**The problem**
When copying the data below, keep only the lines from the one with "Instruction: Select the" through the one with "Click the HSA or FSA administrator heading", word for word, and skip the pictures.

**Data**
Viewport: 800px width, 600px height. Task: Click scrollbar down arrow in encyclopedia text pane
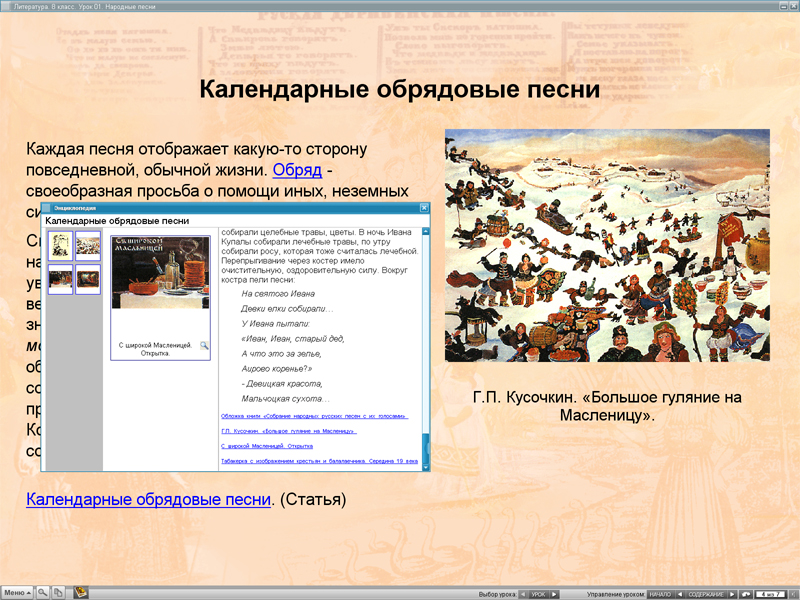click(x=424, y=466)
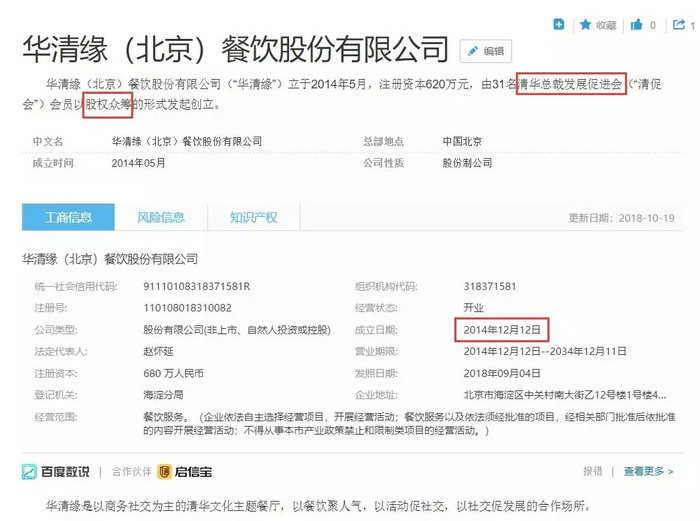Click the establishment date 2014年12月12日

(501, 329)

---

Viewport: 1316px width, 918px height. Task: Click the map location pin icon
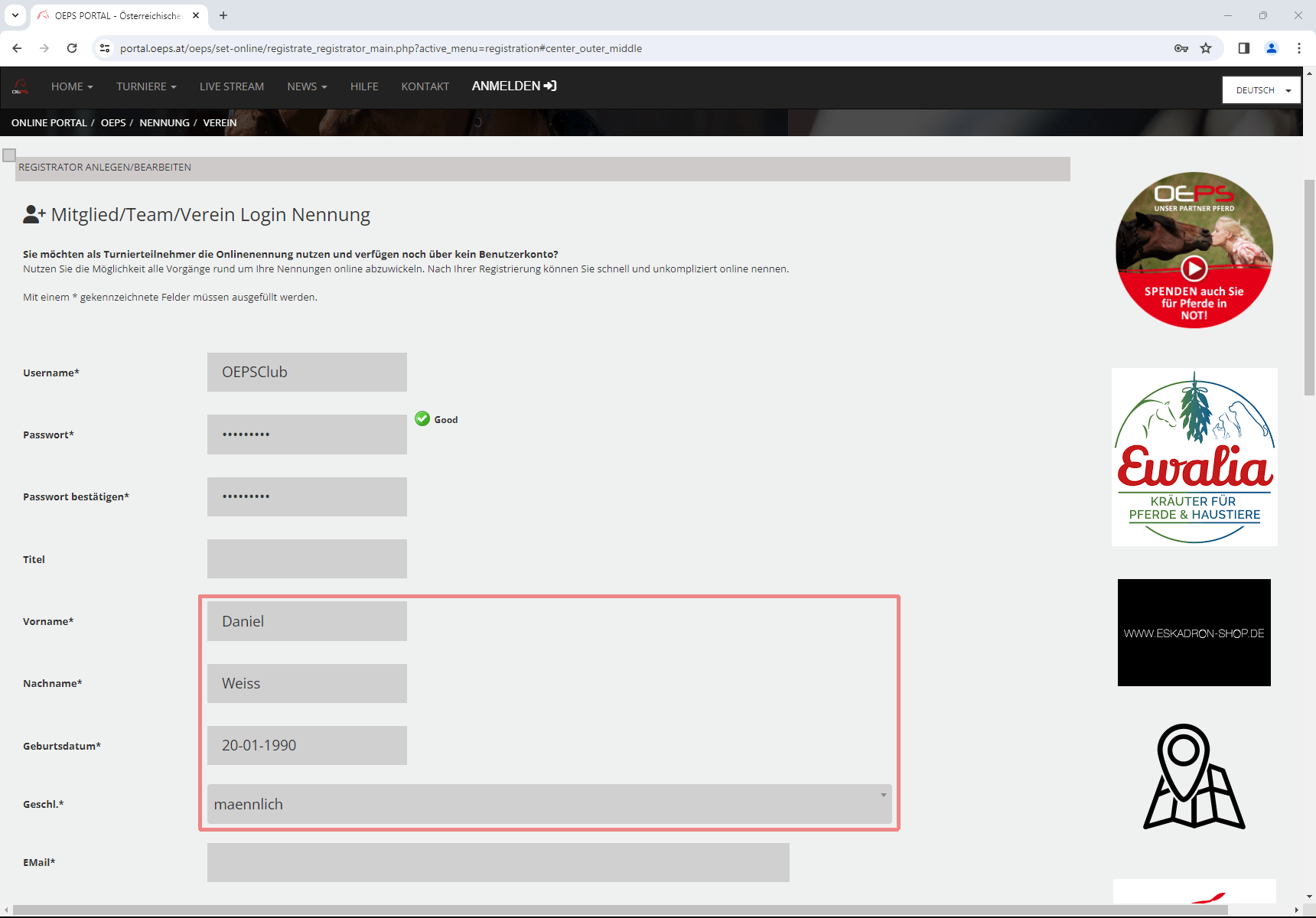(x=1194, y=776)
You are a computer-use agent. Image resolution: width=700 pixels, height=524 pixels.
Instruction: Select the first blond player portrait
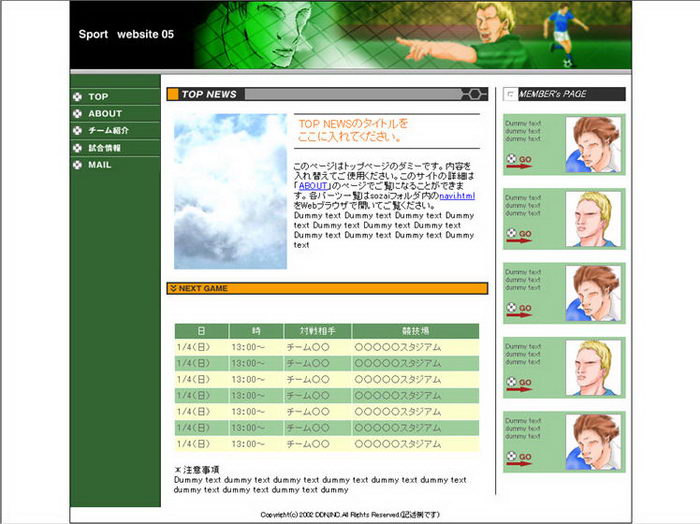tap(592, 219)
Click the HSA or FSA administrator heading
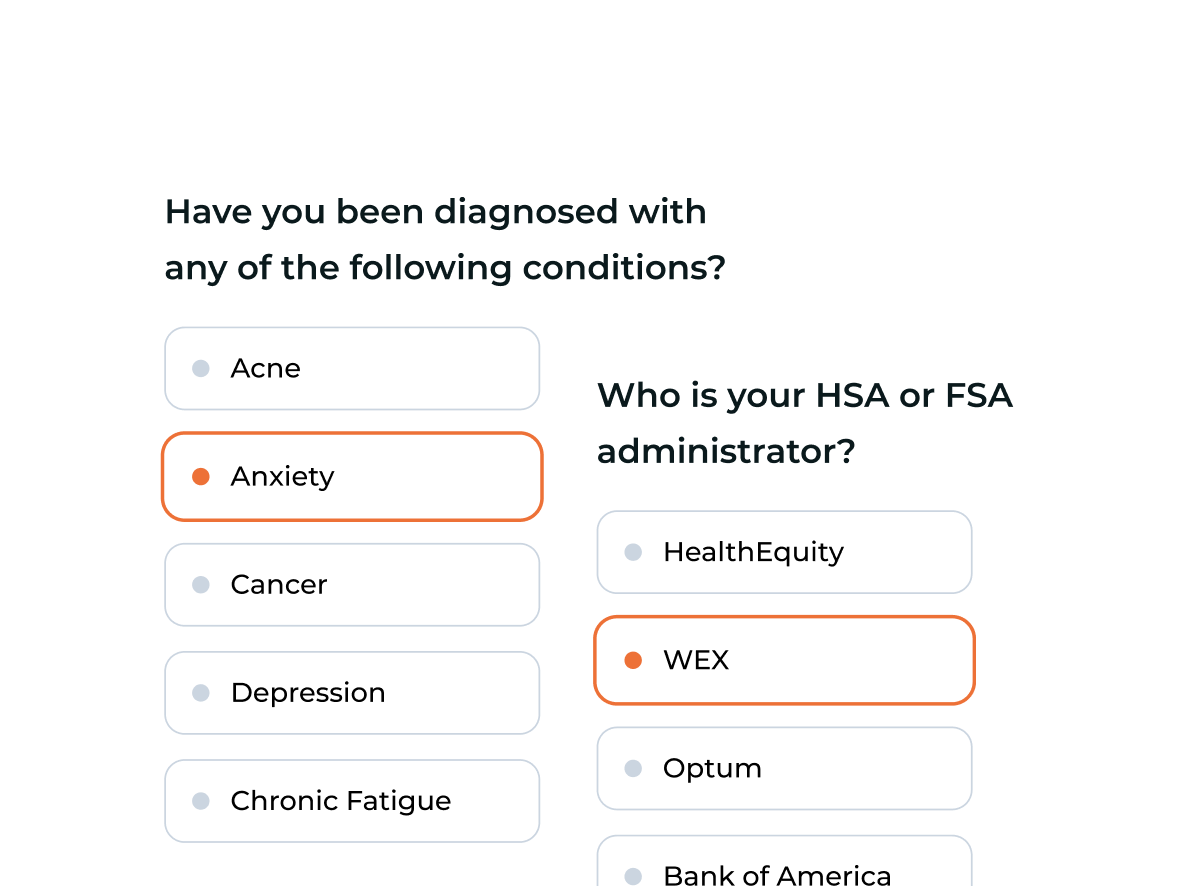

**Result of the exercise**
Instruction: Select the first blond player portrait
tap(592, 219)
Click the HSA or FSA administrator heading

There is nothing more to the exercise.